> _WHAT YOU NEED TO DO_
Repeat exactly each line of the data provided below.

> _SOURCE MATERIAL_

::::::::::

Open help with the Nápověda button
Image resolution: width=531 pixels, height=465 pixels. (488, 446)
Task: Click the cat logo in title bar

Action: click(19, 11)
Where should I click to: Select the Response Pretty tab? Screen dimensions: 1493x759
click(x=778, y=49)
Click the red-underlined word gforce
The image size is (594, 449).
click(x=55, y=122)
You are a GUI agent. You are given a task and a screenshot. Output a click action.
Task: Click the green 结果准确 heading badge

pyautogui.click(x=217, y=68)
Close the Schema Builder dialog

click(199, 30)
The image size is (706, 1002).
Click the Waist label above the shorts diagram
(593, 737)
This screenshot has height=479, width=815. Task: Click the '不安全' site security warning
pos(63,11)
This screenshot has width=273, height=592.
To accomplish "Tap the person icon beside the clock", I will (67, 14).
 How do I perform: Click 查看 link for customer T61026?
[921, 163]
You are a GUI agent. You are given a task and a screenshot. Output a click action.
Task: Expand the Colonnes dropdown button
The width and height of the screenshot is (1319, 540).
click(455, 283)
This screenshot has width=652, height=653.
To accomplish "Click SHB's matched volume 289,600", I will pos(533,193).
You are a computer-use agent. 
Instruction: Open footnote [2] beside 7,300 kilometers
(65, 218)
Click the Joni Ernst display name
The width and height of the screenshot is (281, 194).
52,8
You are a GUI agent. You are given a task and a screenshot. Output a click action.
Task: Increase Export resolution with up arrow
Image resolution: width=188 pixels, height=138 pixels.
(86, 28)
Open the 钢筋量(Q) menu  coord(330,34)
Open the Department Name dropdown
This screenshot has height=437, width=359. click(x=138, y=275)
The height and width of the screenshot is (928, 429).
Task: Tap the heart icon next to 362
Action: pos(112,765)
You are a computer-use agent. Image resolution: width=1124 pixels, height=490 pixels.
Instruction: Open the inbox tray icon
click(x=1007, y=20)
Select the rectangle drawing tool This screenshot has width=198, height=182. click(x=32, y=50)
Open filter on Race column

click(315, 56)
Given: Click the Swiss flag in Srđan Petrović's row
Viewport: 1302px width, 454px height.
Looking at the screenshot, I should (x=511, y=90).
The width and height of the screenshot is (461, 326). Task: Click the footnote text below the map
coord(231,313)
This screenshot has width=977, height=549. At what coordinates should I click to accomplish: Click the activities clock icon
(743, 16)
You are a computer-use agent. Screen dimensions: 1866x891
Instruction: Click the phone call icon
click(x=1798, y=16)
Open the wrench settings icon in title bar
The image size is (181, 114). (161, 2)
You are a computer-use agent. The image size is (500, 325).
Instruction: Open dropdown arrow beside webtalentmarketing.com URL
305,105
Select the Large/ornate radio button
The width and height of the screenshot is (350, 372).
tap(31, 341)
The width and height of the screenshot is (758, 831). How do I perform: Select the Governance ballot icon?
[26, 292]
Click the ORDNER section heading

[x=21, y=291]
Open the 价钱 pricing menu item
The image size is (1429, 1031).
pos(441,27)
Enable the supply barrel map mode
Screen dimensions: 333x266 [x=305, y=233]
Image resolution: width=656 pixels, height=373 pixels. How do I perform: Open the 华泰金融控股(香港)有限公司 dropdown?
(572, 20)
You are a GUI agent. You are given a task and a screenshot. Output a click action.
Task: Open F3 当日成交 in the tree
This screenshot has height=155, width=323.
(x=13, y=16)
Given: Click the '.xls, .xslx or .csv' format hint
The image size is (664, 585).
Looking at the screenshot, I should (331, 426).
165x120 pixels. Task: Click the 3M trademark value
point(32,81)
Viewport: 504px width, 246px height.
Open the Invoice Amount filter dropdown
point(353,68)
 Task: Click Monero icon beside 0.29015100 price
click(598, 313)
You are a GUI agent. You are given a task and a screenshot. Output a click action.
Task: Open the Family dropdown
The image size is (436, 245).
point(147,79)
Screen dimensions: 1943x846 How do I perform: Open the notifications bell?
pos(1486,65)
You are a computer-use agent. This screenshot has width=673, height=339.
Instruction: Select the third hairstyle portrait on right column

::::::::::

> _SOLUTION_
Open help with the Nápověda button
Image resolution: width=531 pixels, height=465 pixels. (488, 446)
Task: Click the cat logo in title bar

Action: click(19, 11)
Where should I click to: Select the Response Pretty tab? Screen dimensions: 1493x759
click(x=778, y=49)
Click the red-underlined word gforce
The image size is (594, 449).
click(x=55, y=122)
You are a GUI agent. You are given a task and a screenshot. Output a click action.
Task: Click the green 结果准确 heading badge

pyautogui.click(x=217, y=68)
Close the Schema Builder dialog

click(199, 30)
The image size is (706, 1002).
Click the Waist label above the shorts diagram
(593, 737)
This screenshot has height=479, width=815. Task: Click the '不安全' site security warning
pos(63,11)
This screenshot has width=273, height=592.
To accomplish "Tap the person icon beside the clock", I will (67, 14).
 How do I perform: Click 查看 link for customer T61026?
[921, 163]
You are a GUI agent. You are given a task and a screenshot. Output a click action.
Task: Expand the Colonnes dropdown button
The width and height of the screenshot is (1319, 540).
click(455, 283)
This screenshot has width=652, height=653.
To accomplish "Click SHB's matched volume 289,600", I will pos(533,193).
You are a computer-use agent. 
Instruction: Open footnote [2] beside 7,300 kilometers
(65, 218)
Click the Joni Ernst display name
The width and height of the screenshot is (281, 194).
52,8
You are a GUI agent. You are given a task and a screenshot. Output a click action.
Task: Increase Export resolution with up arrow
Image resolution: width=188 pixels, height=138 pixels.
(86, 28)
Open the 钢筋量(Q) menu  coord(330,34)
Open the Department Name dropdown
This screenshot has height=437, width=359. click(x=138, y=275)
The height and width of the screenshot is (928, 429).
Task: Tap the heart icon next to 362
Action: pos(112,765)
You are a computer-use agent. Image resolution: width=1124 pixels, height=490 pixels.
Instruction: Open the inbox tray icon
click(x=1007, y=20)
Select the rectangle drawing tool This screenshot has width=198, height=182. click(x=32, y=50)
Open filter on Race column

click(315, 56)
Given: Click the Swiss flag in Srđan Petrović's row
Viewport: 1302px width, 454px height.
Looking at the screenshot, I should (x=511, y=90).
The width and height of the screenshot is (461, 326). Task: Click the footnote text below the map
coord(231,313)
This screenshot has width=977, height=549. At what coordinates should I click to accomplish: Click the activities clock icon
(743, 16)
You are a computer-use agent. Screen dimensions: 1866x891
Instruction: Click the phone call icon
click(x=1798, y=16)
Open the wrench settings icon in title bar
The image size is (181, 114). (161, 2)
You are a computer-use agent. The image size is (500, 325).
Instruction: Open dropdown arrow beside webtalentmarketing.com URL
305,105
Select the Large/ornate radio button
The width and height of the screenshot is (350, 372).
tap(31, 341)
The width and height of the screenshot is (758, 831). How do I perform: Select the Governance ballot icon?
[26, 292]
Click the ORDNER section heading

[x=21, y=291]
Open the 价钱 pricing menu item
The image size is (1429, 1031).
pos(441,27)
Enable the supply barrel map mode
Screen dimensions: 333x266 [x=305, y=233]
Image resolution: width=656 pixels, height=373 pixels. How do I perform: Open the 华泰金融控股(香港)有限公司 dropdown?
(572, 20)
You are a GUI agent. You are given a task and a screenshot. Output a click action.
Task: Open F3 当日成交 in the tree
This screenshot has height=155, width=323.
(x=13, y=16)
Given: Click the '.xls, .xslx or .csv' format hint
The image size is (664, 585).
Looking at the screenshot, I should (331, 426).
165x120 pixels. Task: Click the 3M trademark value
point(32,81)
Viewport: 504px width, 246px height.
Open the Invoice Amount filter dropdown
point(353,68)
 Task: Click Monero icon beside 0.29015100 price
click(598, 313)
You are a GUI agent. You are given a task and a screenshot. Output a click action.
Task: Open the Family dropdown
The image size is (436, 245).
point(147,79)
Screen dimensions: 1943x846 How do I perform: Open the notifications bell?
pos(1486,65)
You are a computer-use agent. This screenshot has width=673, height=339.
Instruction: Select the third hairstyle portrait on right column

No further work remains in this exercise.